Martedì, nello Studio Ovale, il presidente degli Stati Uniti, Donald Trump, aveva aperto  alla Cina facendo intendere che stava negoziando con Pechino una sostanziale riduzione dei dazi sulle importazioni. Trump aveva addirittura assicurato di esser stato "molto gentile" durante i negoziati e di non aver evocato l'origine della pandemia di Covid-19.

Dall'altra parte del Pacifico, però, i portavoce dei ministeri cinesi hanno detto di aver bollato le aperture trumpiane come insufficienti, tanto da non prenderle neppure in considerazione.

He Yadong, portavoce del Ministero del Commercio, ha ripreso il proverbio cinese già utilizzato in precedenza: "Chi ha legato la campana deve slacciarla". Traduzione: sono stati gli USA a imporre dazi unilaterali, quindi sono gli USA a doverli togliere. Per risolvere le divergenze, ha detto, servono dialogo paritario e rimozione totale di tutte le tariffe statunitensi.

Il Ministero degli Esteri ha voluto pure affondare il colpo bollando come "fake news" le presunte trattative quotidiane tra funzionari americani e cinesi – trattative di cui Trump aveva parlato senza fornire alcun dettaglio concreto.

Il cambio di tono di Trump arriva dopo settimane di mercati in subbuglio e crolli azionari. Per questo, aziende come Walmart, Target, Home Depot e Lowe's avrebbero fatto pressing sul presidente, lamentando incertezze e problemi causati dai dazi sulle loro catene di approvvigionamento. Alcune grandi banche d'investimento avvertono che i dazi americani al 145% e i dazi di ritorsione cinesi al 125% potrebbero spingere l'economia globale in recessione.

Da Washington arriva un'indicazione non ufficiale: gli attuali dazi del 145% potrebbero venir ridotti al 50–65%. Ma anche questa prospettiva non sarebbe sufficiente a convincere Pechino.
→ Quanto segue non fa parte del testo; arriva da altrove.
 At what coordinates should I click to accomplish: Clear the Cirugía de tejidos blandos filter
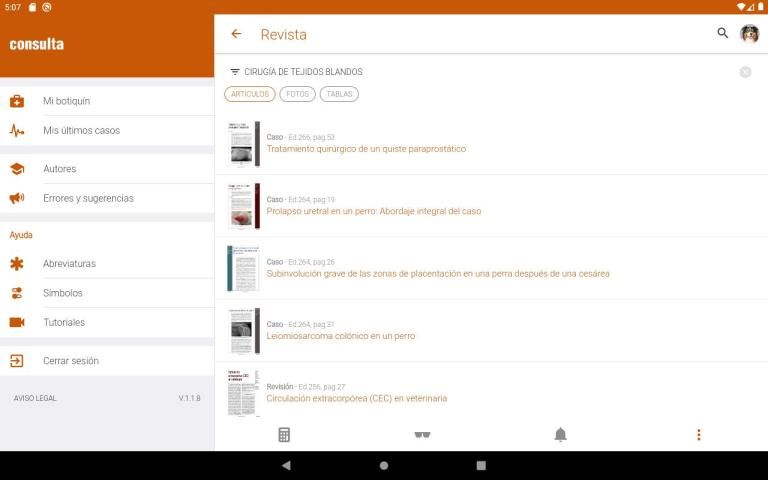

Gli osservatori filo-governativi tendono a leggere l'offerta di Trump come un tentativo di sedare i mercati interni statunitensi, a seguito del rallentamento dell'economia.

Il presidente Xi Jinping – in viaggio nel Sud-est asiatico – non dà segni di timore o incertezza, con le esportazioni  che a marzo hanno registrato un +12,4%, anche se le ripercussioni negative dei dazi sulla Cina dovrebbero iniziare a vedersi soprattutto a partire da aprile.

Non tutti però in Cina sarebbero convinti che la strategia di "resistere finché l'America ceda" sia priva di rischi: mantenere dazi al 145% potrebbe causare la perdita di molti posti di lavoro,  aumentando così il malcontento sociale e mettendo a rischio la stalibilità stessa del Partito.

Ma per Pechino non sembrano esserci ripensamenti: se un accordo ci sarà, il quando, il dove e il come sarà alle condizioni della Cina.

Pertanto, chi speri in un accordo lampo resterà deluso. A questo punto, la guerra dei dazi tra Trump e Xi Jinping è una partita a poker, dove entrambi stanno bluffando. Resta da vedere chi, per primo, cederà al bluff rifiutando l'ennesimo rilancio.